FIG. 13 depicts Observed Death by Risk Group, and includes a first chart depicting the proportion of patients dying between discharge to three months, a second chart depicting the proportion of patients dying between discharge to six months, a third chart depicting the proportion of patients dying between discharge to one year, and a fourth chart depicting the proportion of patients dying between discharge to two years. Each of these charts shows patients divided into one of three risk groups, a low-risk group including 640 patients, a medium risk group including 786 patients, and a high-risk group including 598 patients.

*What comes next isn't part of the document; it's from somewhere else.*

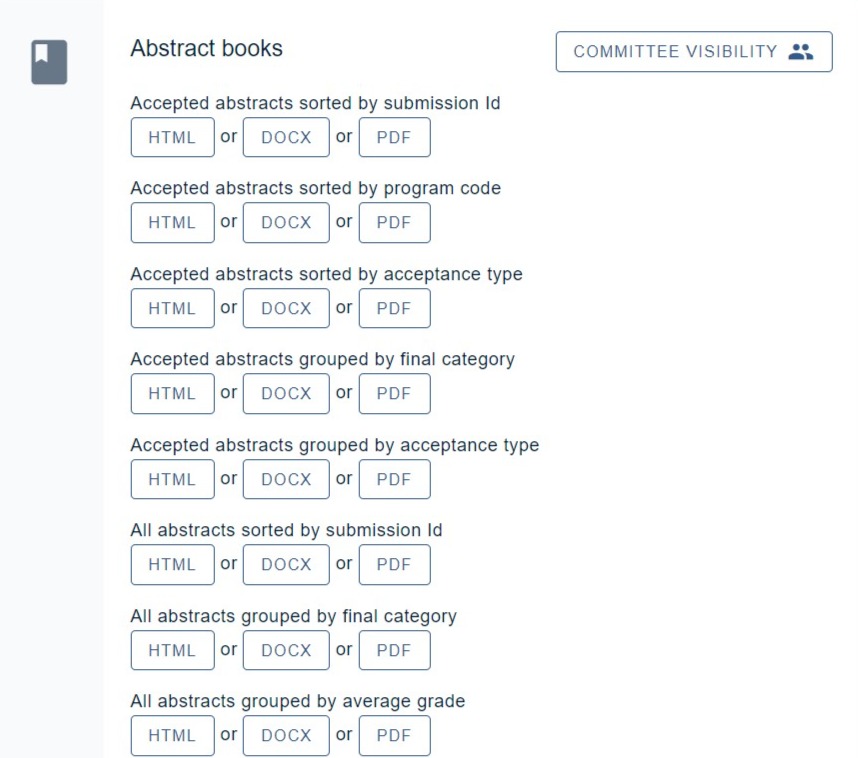Download PDF of all abstracts sorted by submission Id
This screenshot has height=758, width=858.
pos(394,565)
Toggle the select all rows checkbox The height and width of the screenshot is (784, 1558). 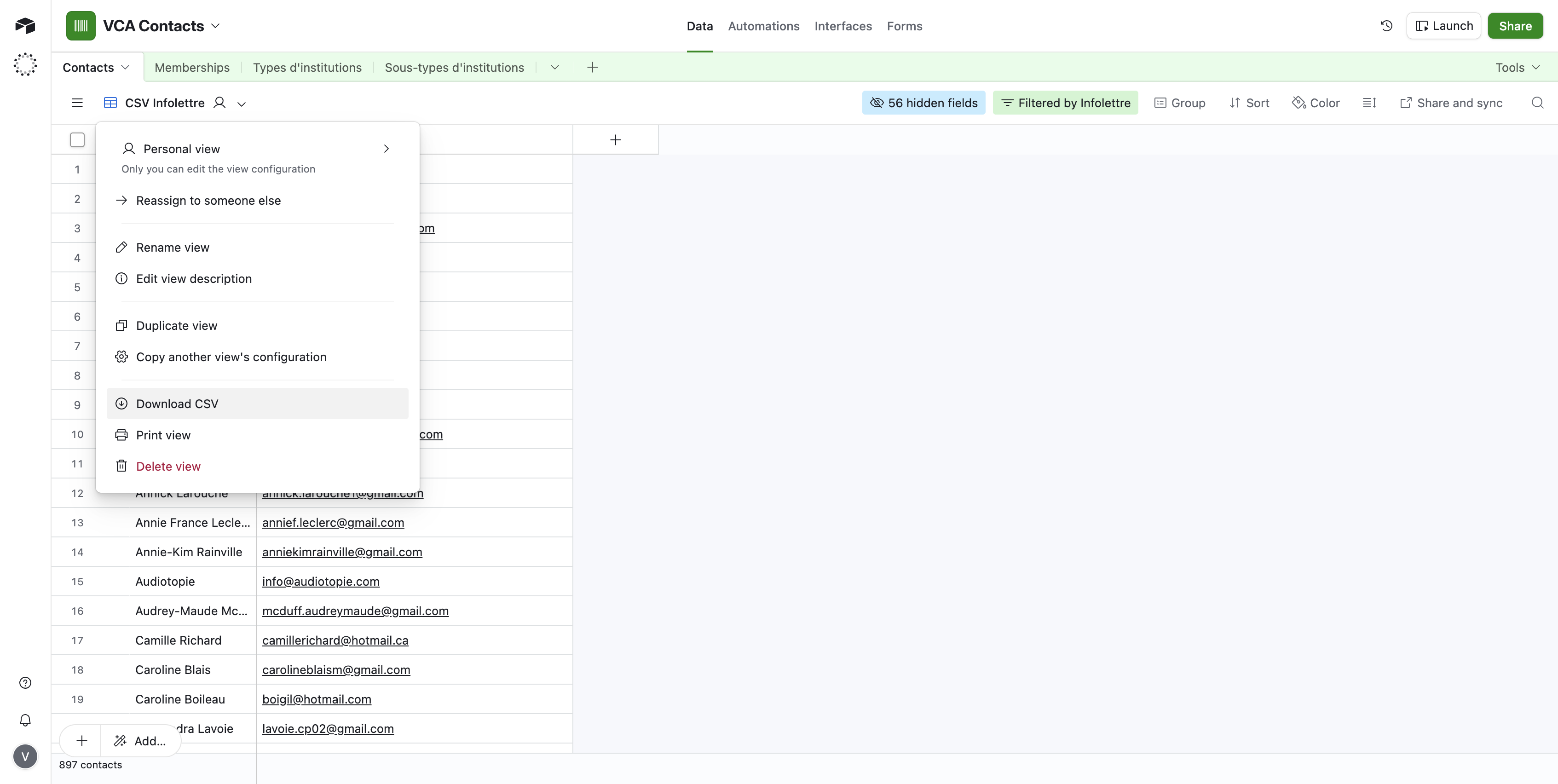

FIG. 14 depicts Observed Stroke by Risk Group, and includes a first chart depicting the proportion of patients having a stroke between discharge to three months, a second chart depicting the proportion of patients having a stroke between discharge to six months, a third chart depicting the proportion of patients having a stroke between discharge to one year, and a fourth chart depicting the proportion of patients having a stroke between discharge to two years. Each of these charts shows patients divided into one of three risk groups, a low-risk group including 428 patients, a medium risk group including 557 patients, and a high-risk group including 1039 patients. FIG. 15 depicts Observed Adverse Events by Risk Group. This chart includes the results of the first chart in each of FIG. 12, FIG. 13, and FIG. 14 combined together by risk group. As seen in each of these figures, adverse events increase with passing time, and the GI intestinal bleeding is the highest frequency adverse event.

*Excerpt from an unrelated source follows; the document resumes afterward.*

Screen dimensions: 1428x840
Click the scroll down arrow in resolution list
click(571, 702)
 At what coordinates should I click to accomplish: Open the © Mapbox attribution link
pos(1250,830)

With reference to FIG. 16, FIG. 17, and FIG. 18, exemplary features used in

generation of a risk prediction for each of the states for which a risk prediction is generated and output are shown. Thus, the figures show features used in generating a risk prediction for GI bleeding, stroke, and death. These features were selected based on accuracy (adjudicated and verified data was used instead of raw data), availability (a missing rate of less than 25%), and meaningfulness. FIG. 16 depicts features associated with GI bleeding, which features have a p-value cutoff of p-value=0.05. These features include pre-implant features of: neurological-seizure history, stroke history, age, and mean pulmonary arterial pressure. These features include the peri-implant feature of in hospital GI bleeding. These features include the post-implant features of aspirin dose (low dose (<=100 mg), high dose (>100 mg), no dose), BUN (mg/dL), hemoglobin (g/dL), platelets (x10^3/uL), NTProBNP (pg/mL), total protein, and pump pulsatility index.

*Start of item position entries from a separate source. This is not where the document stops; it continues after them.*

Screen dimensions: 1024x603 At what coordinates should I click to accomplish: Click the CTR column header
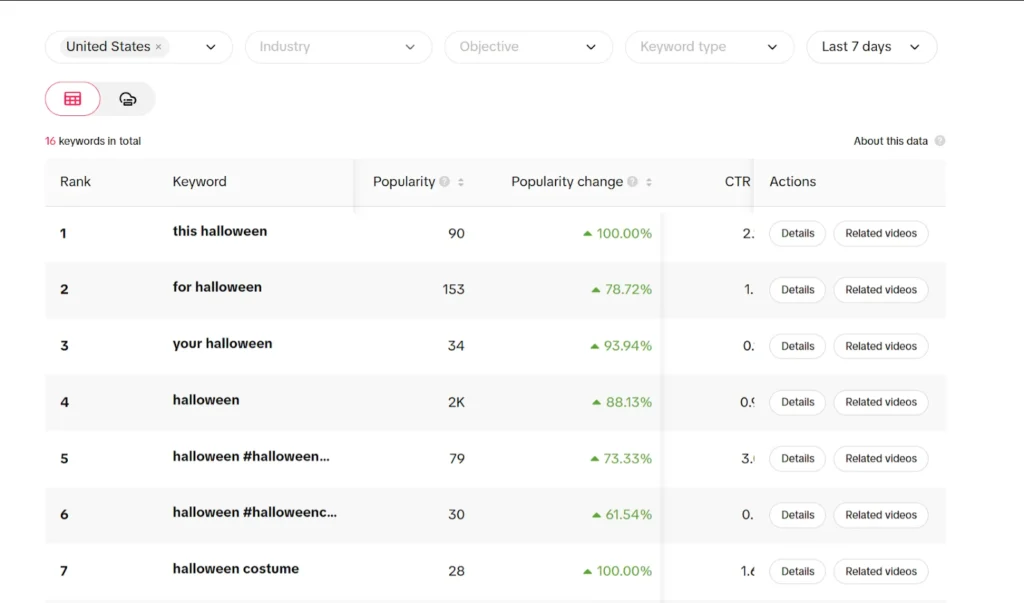737,182
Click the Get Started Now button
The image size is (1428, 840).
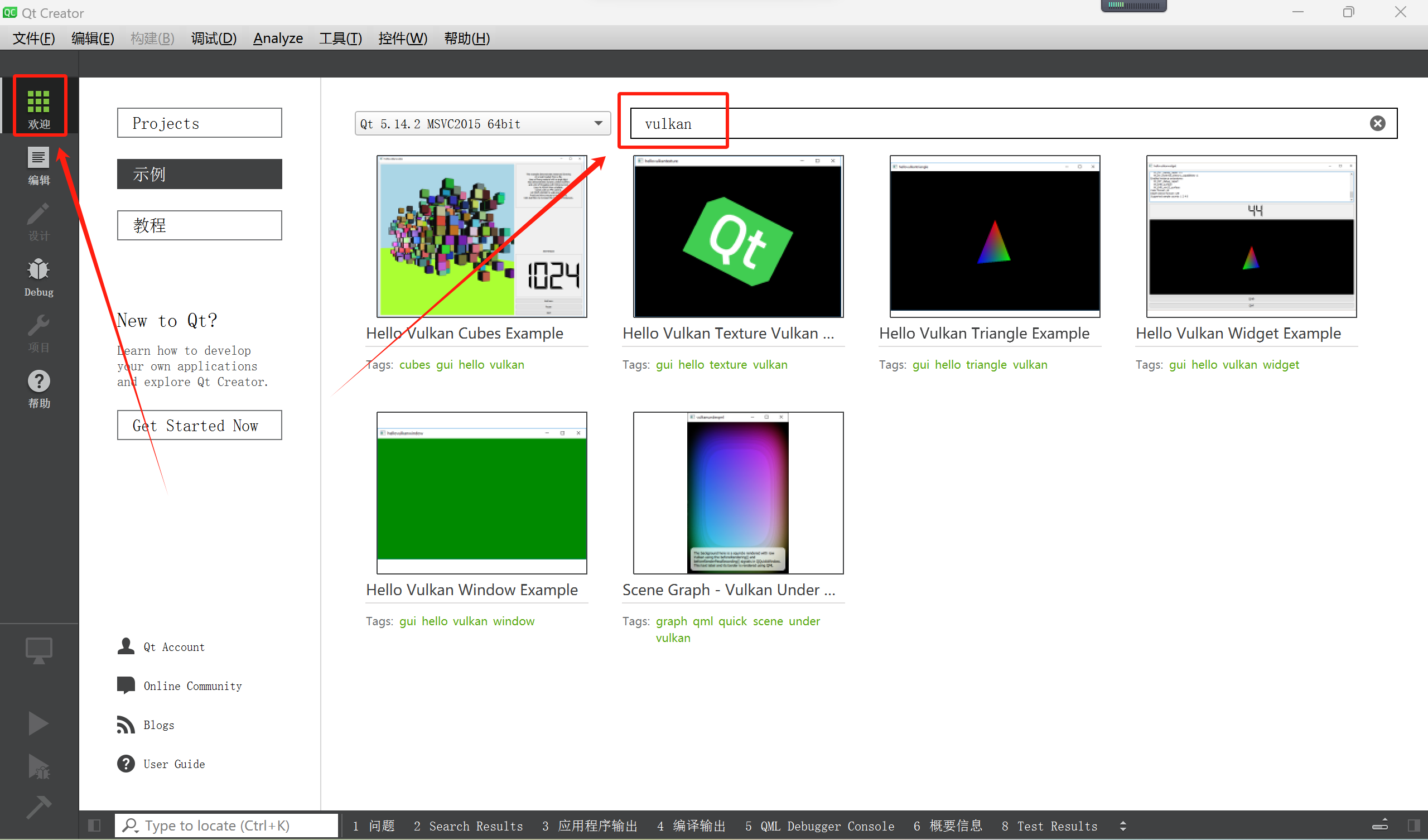pyautogui.click(x=199, y=425)
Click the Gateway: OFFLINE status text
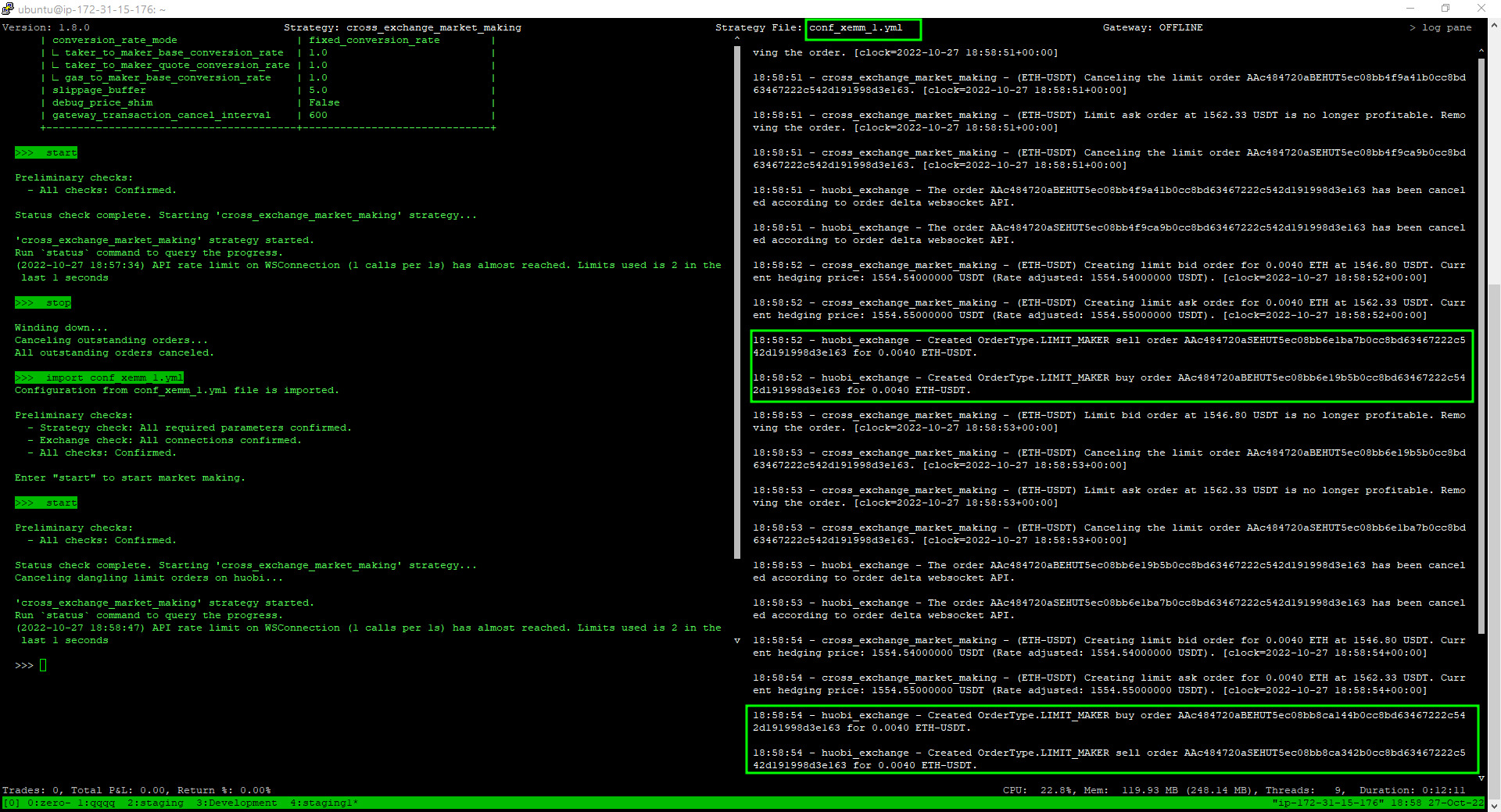Viewport: 1501px width, 812px height. pos(1153,27)
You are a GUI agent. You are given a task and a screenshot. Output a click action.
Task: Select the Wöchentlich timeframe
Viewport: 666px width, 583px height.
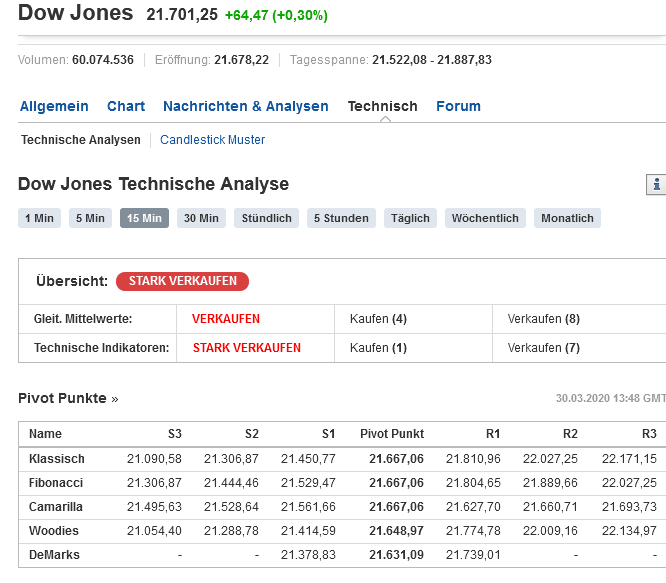coord(485,218)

FIG. 17 depicts features associated with mortality, which features have a p-value cutoff of p-value=0.05. These features include pre-implant features of: significant peripheral vascular disease history, whether the patient receive(d) epinephrine, transient ischemic attack, prior valve replacement or repair, gastrointestinal history, left ventricular end-diastolic diameter (LVEDD), and/or left ventricular internal diameter end diastole and end systole (LVIDD). These features include the peri-implant feature of in hospital respiratory failure. These features include the post-implant features of right heart failure, infection, heart failure hospitalization, NTProBNP (pg/mL), BUN (mg/dL), pump speed, aspirin low dose (<=100 mg) vs. no dose, diuretic medications, albumin (g/dl), pump power, and/or total protein.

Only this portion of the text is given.